Document extract:
____
Ans: Savings Bank Accounts are designed for individuals to save money for their future financial needs. They are particularly important for people with varying income levels, as they encourage saving among all income groups, especially those with modest incomes. Depositing small savings in a savings bank account can provide economic relief and is popular among people from all walks of life.
To open a savings bank account, an individual needs to fill out an application form provided by the bank. There's usually a minimum deposit requirement, which varies from bank to bank and depends on the location. While there's no limit to how much money can be deposited, banks impose certain restrictions on withdrawals from these accounts.
Savings bank accounts offer a nominal rate of interest to encourage saving habits. Upon opening an account, the bank provides a Passbook and can issue a chequebook and ATM card upon request. Deposits and withdrawals can be made using pay-in slips, cheques, or debit cards.
Features:
1) Account Opening Eligibility: Savings Bank Accounts can be opened by individuals, joint account holders, minors (with guardians), clubs, charitable institutions, trustees, educational institutions, and religious institutions. However, they are not allowed for trading or business concerns.
2) Minimum Deposit Requirement: There is usually a minimum deposit requirement to open a Savings Bank Account, which varies from bank to bank and depends on the location. However, there is no limit on the amount that can be deposited on a daily basis.
3) Withdrawal Restrictions: Banks typically impose restrictions on the number and amount of withdrawals from Savings Bank Accounts. For example, there may be a limit on the number of withdrawals allowed per year.
4) Interest Rates: Savings Bank Accounts offer lower interest rates compared to fixed deposit and recurring deposit accounts. Interest is calculated on a daily basis.
____
Record list:
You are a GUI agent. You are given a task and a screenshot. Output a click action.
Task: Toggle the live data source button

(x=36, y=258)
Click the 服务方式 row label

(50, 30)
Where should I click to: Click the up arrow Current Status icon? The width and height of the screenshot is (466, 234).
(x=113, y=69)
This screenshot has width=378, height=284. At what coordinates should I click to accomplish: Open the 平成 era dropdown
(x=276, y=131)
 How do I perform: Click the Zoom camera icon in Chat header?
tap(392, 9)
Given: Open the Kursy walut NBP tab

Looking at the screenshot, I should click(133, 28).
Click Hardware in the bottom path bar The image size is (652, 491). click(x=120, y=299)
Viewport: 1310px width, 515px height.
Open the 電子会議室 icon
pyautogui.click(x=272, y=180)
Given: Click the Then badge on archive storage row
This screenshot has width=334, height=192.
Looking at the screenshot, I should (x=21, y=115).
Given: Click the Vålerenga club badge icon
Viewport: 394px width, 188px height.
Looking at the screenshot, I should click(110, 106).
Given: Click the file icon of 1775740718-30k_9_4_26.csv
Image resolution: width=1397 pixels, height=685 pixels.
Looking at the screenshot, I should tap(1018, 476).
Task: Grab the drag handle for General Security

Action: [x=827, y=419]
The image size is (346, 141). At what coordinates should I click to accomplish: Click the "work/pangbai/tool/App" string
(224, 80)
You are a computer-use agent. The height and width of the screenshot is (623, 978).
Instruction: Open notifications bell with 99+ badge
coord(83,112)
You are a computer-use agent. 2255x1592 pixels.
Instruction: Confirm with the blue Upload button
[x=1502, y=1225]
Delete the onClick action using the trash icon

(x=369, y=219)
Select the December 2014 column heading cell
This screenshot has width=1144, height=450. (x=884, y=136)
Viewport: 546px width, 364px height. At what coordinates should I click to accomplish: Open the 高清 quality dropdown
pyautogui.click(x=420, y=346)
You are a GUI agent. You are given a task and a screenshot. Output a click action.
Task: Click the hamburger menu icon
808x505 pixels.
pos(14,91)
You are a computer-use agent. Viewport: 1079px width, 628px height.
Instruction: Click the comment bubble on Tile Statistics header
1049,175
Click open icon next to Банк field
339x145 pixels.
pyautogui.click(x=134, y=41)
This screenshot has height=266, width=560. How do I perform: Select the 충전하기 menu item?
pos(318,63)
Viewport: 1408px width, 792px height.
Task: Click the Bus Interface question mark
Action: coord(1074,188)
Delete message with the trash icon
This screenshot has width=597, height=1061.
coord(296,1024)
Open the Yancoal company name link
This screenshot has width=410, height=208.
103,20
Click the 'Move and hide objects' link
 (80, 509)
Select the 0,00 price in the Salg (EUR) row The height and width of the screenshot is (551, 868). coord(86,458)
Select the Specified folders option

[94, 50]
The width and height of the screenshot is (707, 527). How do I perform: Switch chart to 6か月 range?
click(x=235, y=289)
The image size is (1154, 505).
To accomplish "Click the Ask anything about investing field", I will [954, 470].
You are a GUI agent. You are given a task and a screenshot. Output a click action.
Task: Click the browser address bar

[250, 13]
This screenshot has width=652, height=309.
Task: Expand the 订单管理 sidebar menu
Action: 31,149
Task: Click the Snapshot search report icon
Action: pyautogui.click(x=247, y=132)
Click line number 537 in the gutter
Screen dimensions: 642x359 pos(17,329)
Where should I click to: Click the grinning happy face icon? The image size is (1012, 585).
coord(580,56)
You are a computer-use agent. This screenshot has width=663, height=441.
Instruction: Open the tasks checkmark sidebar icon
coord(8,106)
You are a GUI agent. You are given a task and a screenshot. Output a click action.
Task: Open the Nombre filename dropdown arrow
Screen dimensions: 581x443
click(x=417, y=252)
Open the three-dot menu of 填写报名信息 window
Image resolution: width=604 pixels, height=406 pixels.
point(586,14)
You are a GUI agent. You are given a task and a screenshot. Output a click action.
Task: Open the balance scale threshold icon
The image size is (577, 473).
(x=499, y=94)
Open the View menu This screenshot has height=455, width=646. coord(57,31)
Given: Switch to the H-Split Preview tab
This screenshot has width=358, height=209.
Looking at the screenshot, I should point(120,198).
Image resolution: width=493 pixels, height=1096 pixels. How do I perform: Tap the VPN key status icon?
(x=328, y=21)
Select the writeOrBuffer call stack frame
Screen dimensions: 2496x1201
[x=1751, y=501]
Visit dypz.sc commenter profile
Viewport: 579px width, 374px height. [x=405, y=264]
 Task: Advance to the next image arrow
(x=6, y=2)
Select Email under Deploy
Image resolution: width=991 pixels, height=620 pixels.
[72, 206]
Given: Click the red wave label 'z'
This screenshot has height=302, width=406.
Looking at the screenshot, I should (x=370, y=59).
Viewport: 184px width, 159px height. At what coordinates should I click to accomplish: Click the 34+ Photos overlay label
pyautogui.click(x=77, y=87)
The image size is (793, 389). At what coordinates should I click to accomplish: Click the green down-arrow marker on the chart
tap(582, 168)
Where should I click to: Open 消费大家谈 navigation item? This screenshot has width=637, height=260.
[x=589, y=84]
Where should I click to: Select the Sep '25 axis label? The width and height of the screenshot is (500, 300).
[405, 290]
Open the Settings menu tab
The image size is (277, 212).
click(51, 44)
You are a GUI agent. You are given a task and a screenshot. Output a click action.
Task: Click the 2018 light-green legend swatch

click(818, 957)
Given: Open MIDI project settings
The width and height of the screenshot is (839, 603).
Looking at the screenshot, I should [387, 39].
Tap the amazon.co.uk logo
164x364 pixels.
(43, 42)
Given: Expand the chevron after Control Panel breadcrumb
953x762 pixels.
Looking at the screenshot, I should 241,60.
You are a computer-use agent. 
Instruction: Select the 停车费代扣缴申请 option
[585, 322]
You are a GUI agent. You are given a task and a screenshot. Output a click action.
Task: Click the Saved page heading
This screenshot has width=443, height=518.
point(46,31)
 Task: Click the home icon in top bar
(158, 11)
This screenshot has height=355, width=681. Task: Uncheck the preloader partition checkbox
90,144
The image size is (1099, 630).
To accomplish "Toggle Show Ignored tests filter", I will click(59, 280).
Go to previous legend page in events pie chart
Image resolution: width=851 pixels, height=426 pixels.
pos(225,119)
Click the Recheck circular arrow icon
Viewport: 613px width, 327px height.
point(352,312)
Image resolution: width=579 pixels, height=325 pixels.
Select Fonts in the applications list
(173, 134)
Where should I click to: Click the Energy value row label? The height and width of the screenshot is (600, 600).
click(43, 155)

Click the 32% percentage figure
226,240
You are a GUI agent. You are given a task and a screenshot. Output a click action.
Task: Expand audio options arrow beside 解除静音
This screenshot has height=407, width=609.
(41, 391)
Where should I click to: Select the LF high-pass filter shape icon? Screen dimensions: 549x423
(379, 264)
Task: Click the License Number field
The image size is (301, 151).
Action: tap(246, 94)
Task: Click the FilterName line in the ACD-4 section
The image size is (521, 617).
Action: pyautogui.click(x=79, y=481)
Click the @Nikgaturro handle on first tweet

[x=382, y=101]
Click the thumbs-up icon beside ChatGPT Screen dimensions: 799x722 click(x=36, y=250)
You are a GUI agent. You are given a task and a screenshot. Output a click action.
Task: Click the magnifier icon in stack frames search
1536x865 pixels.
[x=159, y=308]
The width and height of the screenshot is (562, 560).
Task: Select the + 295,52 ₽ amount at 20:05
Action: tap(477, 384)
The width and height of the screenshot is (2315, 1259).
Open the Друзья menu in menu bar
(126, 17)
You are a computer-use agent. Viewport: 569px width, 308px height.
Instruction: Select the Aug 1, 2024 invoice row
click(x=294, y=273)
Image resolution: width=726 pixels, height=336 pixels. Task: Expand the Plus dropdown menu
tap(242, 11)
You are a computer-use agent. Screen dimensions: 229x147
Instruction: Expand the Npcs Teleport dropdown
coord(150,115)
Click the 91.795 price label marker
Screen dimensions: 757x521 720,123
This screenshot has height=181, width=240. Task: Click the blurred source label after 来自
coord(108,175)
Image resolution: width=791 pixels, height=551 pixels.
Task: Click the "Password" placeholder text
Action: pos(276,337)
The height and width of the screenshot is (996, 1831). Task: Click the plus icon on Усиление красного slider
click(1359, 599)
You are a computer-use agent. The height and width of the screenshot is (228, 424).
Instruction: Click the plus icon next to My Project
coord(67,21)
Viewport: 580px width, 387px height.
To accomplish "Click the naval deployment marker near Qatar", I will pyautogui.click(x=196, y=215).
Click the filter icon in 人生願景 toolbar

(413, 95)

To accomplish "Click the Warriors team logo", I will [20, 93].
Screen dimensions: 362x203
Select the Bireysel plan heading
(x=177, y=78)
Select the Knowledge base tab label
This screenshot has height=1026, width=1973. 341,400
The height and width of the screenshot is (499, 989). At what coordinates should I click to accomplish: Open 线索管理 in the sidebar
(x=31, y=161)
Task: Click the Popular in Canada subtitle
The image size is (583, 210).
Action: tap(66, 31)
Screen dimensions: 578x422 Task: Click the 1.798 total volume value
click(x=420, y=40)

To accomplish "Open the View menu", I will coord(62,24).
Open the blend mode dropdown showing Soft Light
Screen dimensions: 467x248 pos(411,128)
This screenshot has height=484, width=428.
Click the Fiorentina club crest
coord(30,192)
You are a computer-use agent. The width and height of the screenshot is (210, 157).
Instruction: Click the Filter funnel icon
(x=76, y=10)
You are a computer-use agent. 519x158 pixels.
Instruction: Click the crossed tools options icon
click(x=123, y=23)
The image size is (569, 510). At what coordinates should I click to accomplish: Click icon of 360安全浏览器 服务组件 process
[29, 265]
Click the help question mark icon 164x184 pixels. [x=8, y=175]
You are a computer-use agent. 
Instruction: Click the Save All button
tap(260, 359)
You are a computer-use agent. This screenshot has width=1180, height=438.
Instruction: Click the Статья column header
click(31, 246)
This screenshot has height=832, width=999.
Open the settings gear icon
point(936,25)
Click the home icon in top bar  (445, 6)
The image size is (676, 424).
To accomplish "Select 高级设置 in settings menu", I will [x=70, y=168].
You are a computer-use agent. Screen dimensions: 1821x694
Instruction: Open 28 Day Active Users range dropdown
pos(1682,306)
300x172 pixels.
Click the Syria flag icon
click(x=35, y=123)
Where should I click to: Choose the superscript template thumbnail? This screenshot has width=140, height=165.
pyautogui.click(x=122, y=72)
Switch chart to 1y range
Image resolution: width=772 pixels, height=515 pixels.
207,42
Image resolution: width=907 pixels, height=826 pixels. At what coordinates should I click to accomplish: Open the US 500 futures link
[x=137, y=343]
____
Written problem A:
Retype the passage from the savings account text, everything from "3) Withdrawal Restrictions: Banks" down to "allowed per year.".
Written problem B:
Using the savings account text, decide whether each statement agrees with it: (i) trading concerns may open a Savings Bank Account; (ii) interest on a Savings Bank Account is calculated daily; (iii) the bank provides a Passbook when an account is opened. Answer each with yes or no and quote the words of the text that decide it.
The entries have nothing to do with what you are asked to do here.

Complete output A:
3) Withdrawal Restrictions: Banks typically impose restrictions on the number and amount of withdrawals from Savings Bank Accounts. For example, there may be a limit on the number of withdrawals allowed per year.

Complete output B:
(i) No: "they are not allowed for trading or business concerns."
(ii) Yes: "Interest is calculated on a daily basis."
(iii) Yes: "Upon opening an account, the bank provides a Passbook"